The goal here is to evaluate some automatic speech recognition (ASR) systems for
Brazilian Portuguese (although the tools developed here may be used to evaluate
ASR systems in any language). The databases that were used are public and may be freely
downloaded by anyone. The designed setup may be reproduced and the results may be
confirmed by anyone who wants.

Download databases

  • LapsBenchMark1.4:
    wget http://www.laps.ufpa.br/falabrasil/files/LapsBM1.4.rar

  • Voxforge:
    wget -r -nH -nd -np -R index.html* http://www.repository.voxforge1.org/downloads/pt/Trunk/Audio/Original/48kHz_16bit/

After downloading you must downsample the databases to 16000 Hz and 8000 Hz.
It can be done with any tool you want. A good one is sox.

LapsBenchMark1.4 has 700 files. Voxforge has many more files, but in this benchmark,
700 audio files were randomly sampled from this database and used in the evaluation.
The chosen files are listed in data/voxforge-{8k,16k}.txt.

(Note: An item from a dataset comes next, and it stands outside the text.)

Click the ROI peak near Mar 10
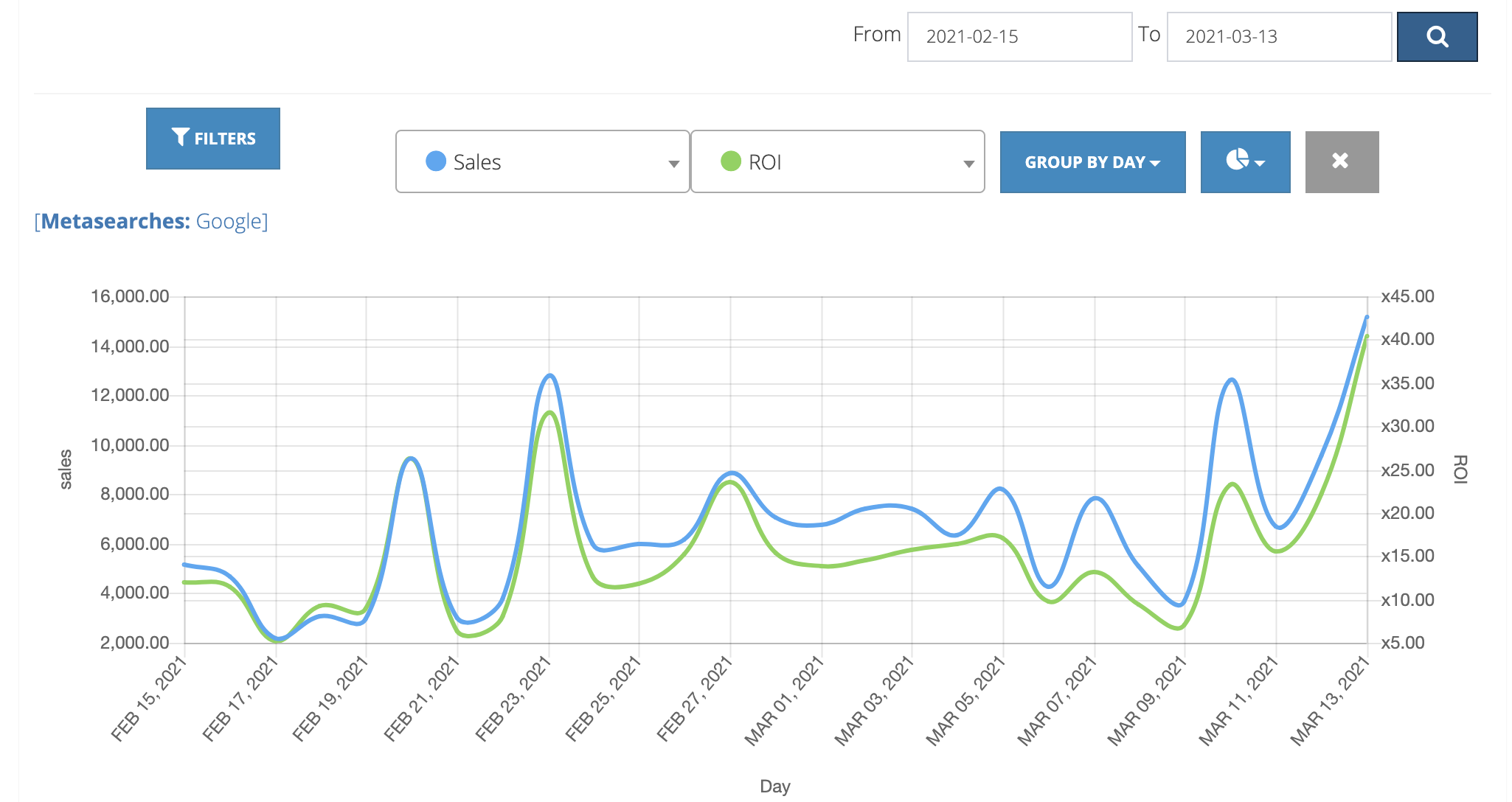Screen dimensions: 1512x802 click(1232, 484)
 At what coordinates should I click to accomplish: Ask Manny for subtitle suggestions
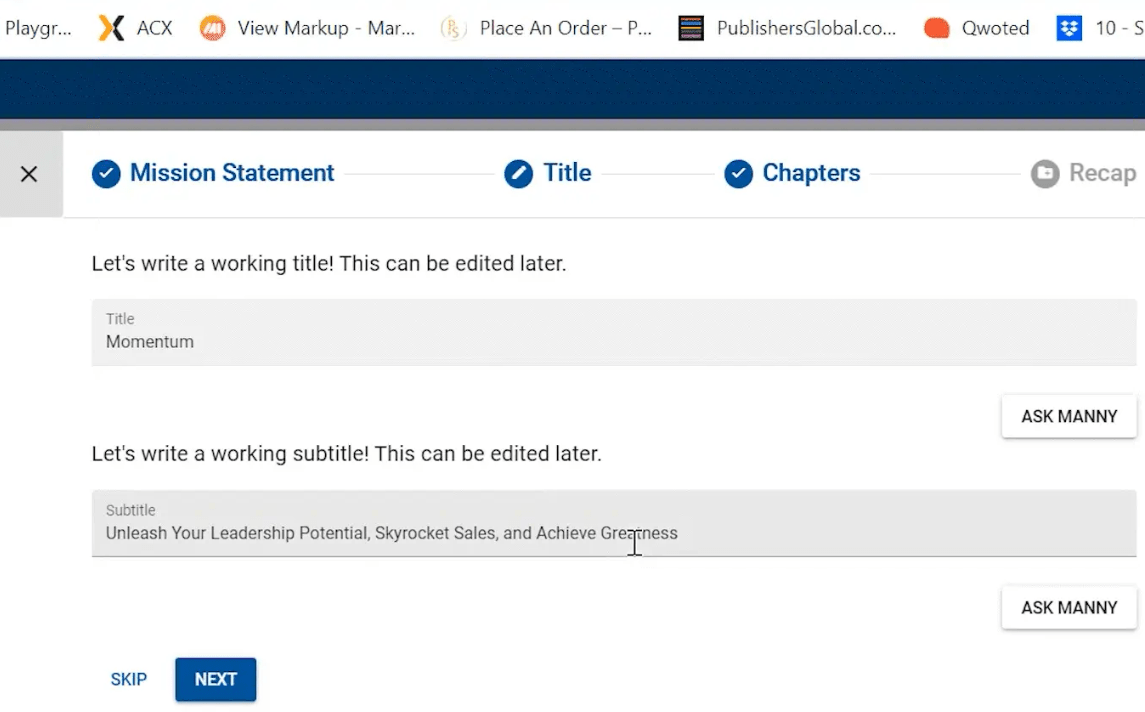1069,608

You will need Python 3 to run the benchmark scripts. And, optionally, you may
use some scripts I wrote in Bash to process the transcriptions generated by the
benchmark scripts.

I use Anaconda to deal with Python
dependencies, which, in this case, were watson-developer-cloud and python-dotenv.

For creating my environment, I did:

  1. conda create -n asr python=3.5
  2. source activate asr
  3. pip install --upgrade watson-developer-cloud
  4. pip install python-dotenv
  5. pip install SpeechRecognition

In this benchmark, word error rate (WER) and sentence error rate (SER) will be
evaluated and you will need a tool to measure them.
The sclite, included in
NIST Speech Recognition Scoring Toolkit
may be used for this purpose. Another equivalent tool is the
compute-wer from kaldi toolkit. I used
this last one just because I had kaldi installed in my machine.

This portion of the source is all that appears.